Paris ve Kütüphaneleri

  1. Librairie Jousseamume

Paris ve Kütüphaneleri
Paris ve Kütüphaneleri

Galerie Vivienne’de yer alan bu 1826 yılından beri işlek olan kitapevi eski ve nadir kitapları satarak Paris’de değerli bir konum elde etmiştir. Eski baskılarla karşılaşabileceğiniz ve belki de Paris’ten gelip geçmiş birçok sanatçının yürümüş olduğu kitapevi, belki sizlere de ilham verebilir. Bu kitapçının yanı sıra Galerie Vivienne’de yer alan alışveriş dükkanları görebilirsiniz.

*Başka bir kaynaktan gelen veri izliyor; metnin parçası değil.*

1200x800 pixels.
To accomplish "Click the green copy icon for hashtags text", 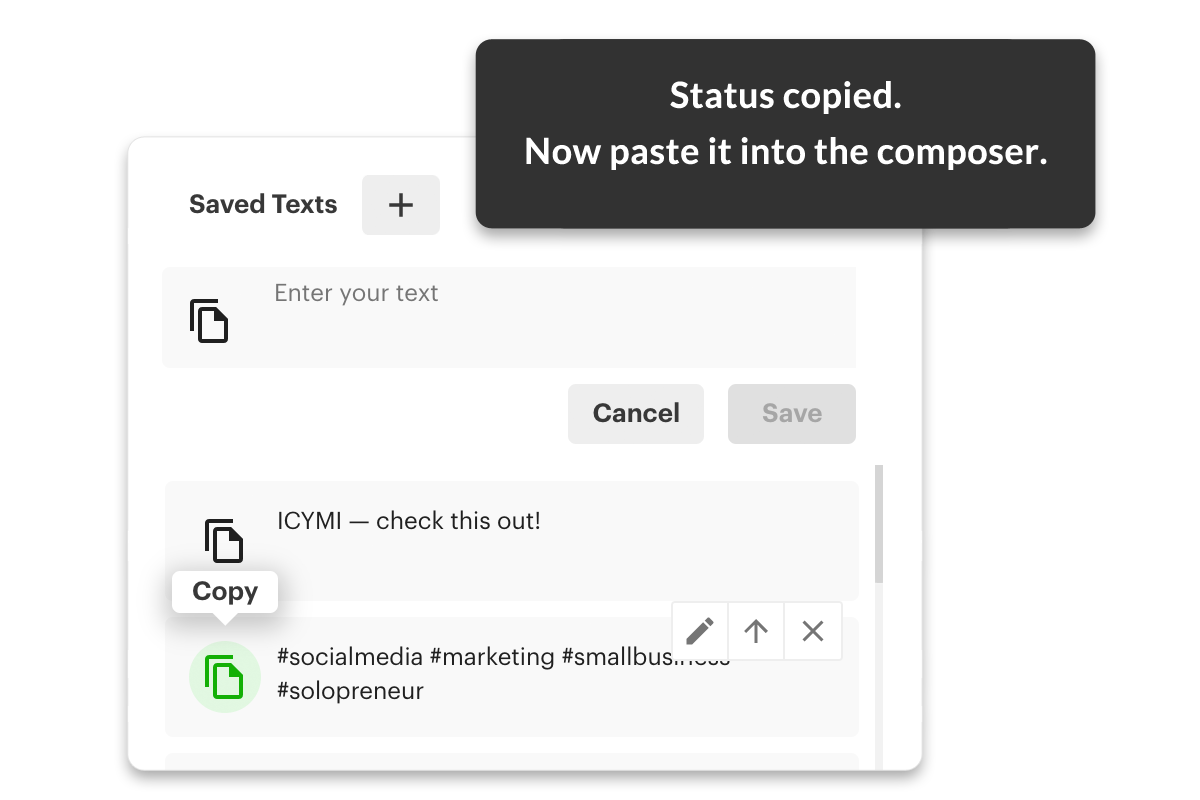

  1. BNF Richelieu Site (Fransa Milli Kütüphanesi)

Gezdiğim kütüphaneler arasında en ilgimi çeken ve ruhuma temas eden kütüphane burasıydı diyebilirim. 300 seneden fazladır aktif bir şekilde faaliyet gösteren bu kütüphanede Palais Mazarin’de Kraliyet Kütüphanesini görebilir ziyaret edebilir ve aynı zamanda bazı dijital aktiviteleri de deneyimleyebilirsiniz (dönem kostümleri için sanal bir prova odası gibi!). Normalde içerisinde ücretli girişi olan bir müze de bulunan bu kütüphanede, sadece Oval Oda denilen kısım herkese ücretsiz bir şekilde aşıktır, ancak zaten bu kısım eminim sizleri cezbedecektir. Kütüphaneye adımımı attığım anda yüksek tavanları ve cam tavanı dışında kitap okumak için aydınlatması mükemmel bir şekilde ayarlanmış bu kütüphanede oturup kitap okumaktan kendimi alamadım.

  1. Librairie Delamain

Paris’teki en eski kitapçı ünvanı olan bu kitapevi, geçmiş zamanlarda birçok sanatçı tarafında ziyaret edilmiştir ve hala da birçok yazar ve konsey üyelerini ağırlamaktadır.

  1. Pont Neuf

Bir kütüphane değil ancak özellikle bu köprüden geçmeyi tercih ettiğim için eklemek gereği duydum. Bu köprüyü seçmemin sebebi birçok filme mekan olmuş bir köprü olup bu sanat yolculuğumdaki duygularıma eşlik edeceğini düşünmüş olmamdır. Üstelik bu köprüden geçerek Shakespeare and Co.’ya kolaylıkla ulaşabilirsiniz.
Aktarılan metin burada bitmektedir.